▸ REQUIRED WORK: Set out exactly every line of the entries below, starting at the line that holds "Screen dimensions: 730x516" and stopping after the line that holds "Click the table grid view icon".

┌──

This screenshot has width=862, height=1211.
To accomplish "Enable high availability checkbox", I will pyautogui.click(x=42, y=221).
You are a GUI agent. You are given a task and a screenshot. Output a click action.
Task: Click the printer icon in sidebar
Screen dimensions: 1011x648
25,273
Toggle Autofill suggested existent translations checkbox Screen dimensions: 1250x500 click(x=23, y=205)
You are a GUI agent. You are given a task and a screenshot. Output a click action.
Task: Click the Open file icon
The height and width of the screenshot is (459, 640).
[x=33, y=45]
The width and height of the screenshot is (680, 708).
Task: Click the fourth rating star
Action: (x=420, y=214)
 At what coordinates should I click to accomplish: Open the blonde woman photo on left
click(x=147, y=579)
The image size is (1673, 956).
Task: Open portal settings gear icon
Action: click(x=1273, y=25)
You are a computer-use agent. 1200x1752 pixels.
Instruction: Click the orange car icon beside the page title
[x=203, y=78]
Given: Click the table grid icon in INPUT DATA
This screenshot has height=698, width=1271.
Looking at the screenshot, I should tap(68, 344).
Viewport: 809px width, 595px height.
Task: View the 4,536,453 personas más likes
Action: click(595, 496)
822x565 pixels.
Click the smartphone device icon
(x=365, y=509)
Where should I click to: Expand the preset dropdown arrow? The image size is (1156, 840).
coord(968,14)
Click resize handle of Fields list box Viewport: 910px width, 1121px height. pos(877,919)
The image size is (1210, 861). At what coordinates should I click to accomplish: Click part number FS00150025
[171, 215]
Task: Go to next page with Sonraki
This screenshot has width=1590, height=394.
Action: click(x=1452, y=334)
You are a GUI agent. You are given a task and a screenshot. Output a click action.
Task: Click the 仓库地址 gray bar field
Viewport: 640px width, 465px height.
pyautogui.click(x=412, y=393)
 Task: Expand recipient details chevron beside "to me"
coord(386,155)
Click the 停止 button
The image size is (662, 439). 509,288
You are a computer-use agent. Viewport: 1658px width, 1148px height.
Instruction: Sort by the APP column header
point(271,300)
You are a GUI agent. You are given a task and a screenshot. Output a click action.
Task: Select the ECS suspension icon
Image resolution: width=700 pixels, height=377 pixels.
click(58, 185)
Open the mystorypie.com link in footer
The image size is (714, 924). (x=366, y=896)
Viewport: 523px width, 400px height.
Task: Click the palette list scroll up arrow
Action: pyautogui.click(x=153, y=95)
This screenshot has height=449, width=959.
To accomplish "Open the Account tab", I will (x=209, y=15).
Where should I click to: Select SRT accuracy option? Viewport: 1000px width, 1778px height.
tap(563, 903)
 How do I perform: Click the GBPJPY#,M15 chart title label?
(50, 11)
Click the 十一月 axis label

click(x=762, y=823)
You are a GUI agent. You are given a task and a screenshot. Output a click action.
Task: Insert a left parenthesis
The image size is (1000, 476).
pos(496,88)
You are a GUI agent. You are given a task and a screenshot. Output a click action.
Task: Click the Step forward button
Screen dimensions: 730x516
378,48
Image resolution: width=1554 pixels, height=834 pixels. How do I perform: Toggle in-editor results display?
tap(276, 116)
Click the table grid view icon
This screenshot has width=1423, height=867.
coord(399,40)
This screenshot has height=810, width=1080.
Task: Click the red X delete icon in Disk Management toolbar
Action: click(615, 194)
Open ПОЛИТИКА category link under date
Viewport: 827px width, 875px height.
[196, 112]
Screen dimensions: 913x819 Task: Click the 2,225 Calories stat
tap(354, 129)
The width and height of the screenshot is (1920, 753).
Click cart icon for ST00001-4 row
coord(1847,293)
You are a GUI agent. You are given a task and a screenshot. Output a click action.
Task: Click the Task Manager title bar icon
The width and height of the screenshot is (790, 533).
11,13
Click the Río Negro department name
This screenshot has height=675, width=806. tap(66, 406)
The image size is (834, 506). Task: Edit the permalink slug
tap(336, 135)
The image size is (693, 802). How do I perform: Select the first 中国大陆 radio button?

└──

▸ WRITTEN REPLY:
Screen dimensions: 730x516
378,48
Image resolution: width=1554 pixels, height=834 pixels. How do I perform: Toggle in-editor results display?
tap(276, 116)
Click the table grid view icon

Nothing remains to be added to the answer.